Andy Rollins reports, “Plenty of early blight, bacterial spot/speck on tomatoes this season, but some of the more troublesome problems have been various tomato virus problems. When diagnosing virus problems it is important to get lab verification because herbicide injury can look very similar when just going by visual symptoms. If you suspect herbicide drift from a neighboring farm. Look for damage to other broadleaf plants in the area in between the suspected source and the damaged plants. Follow the wind direction. You should have more severe damage on the leading edge. Also, herbicide residual from a previous crop like sunflowers can also give you herbicide damage that you did to yourself. Read and follow all pesticide label directions. There are plant back restrictions on some herbicides so be careful. If this is the case the damage should be fairly consistent/uniform throughout the area that was planted in the other crop.

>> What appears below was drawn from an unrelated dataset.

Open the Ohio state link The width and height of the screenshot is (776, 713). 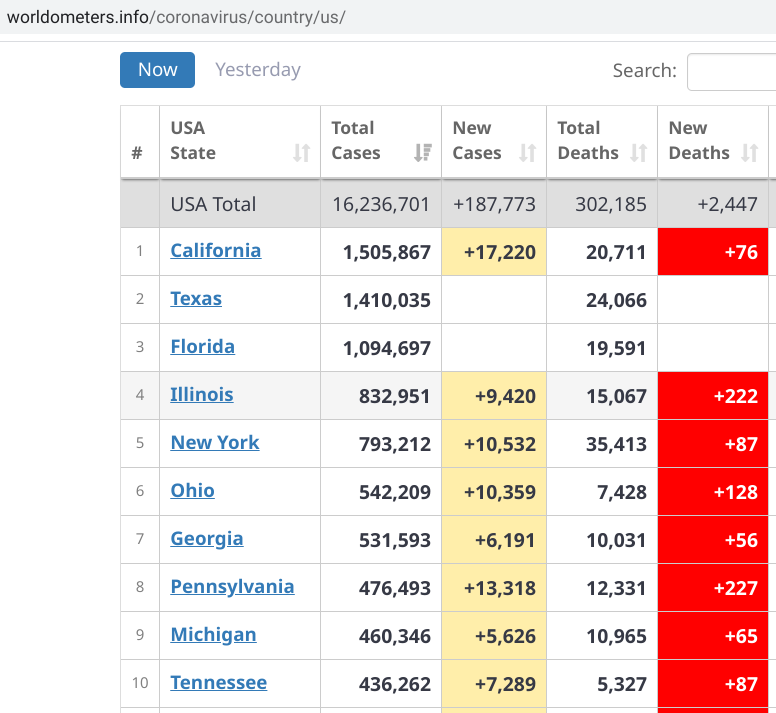(x=192, y=491)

Unlike both of these other situations, virus problems may come from your seed source, the greenhouse where plants were grown, or from weeds in the field. Pokeweed is commonly a source, as are many other broadleaf weeds. Thrips, aphids, and whiteflies are all known to vector viruses into plants. Symptoms are what you see below with “shoestring” looking leaves, leaves with distorted veins, and mosaic yellow and green coloration. There are many viruses that infect plants. Each of them can show different symptoms and also they can each look different on other plants as well. It’s even possible for a healthy-looking plant with no symptoms to be infected with several viruses.”
“Shoestring” type leaf distortion may be a symptom of a virus or herbicide damage. Get confirmation from the plant disease lab. Photo from Andy Rollins.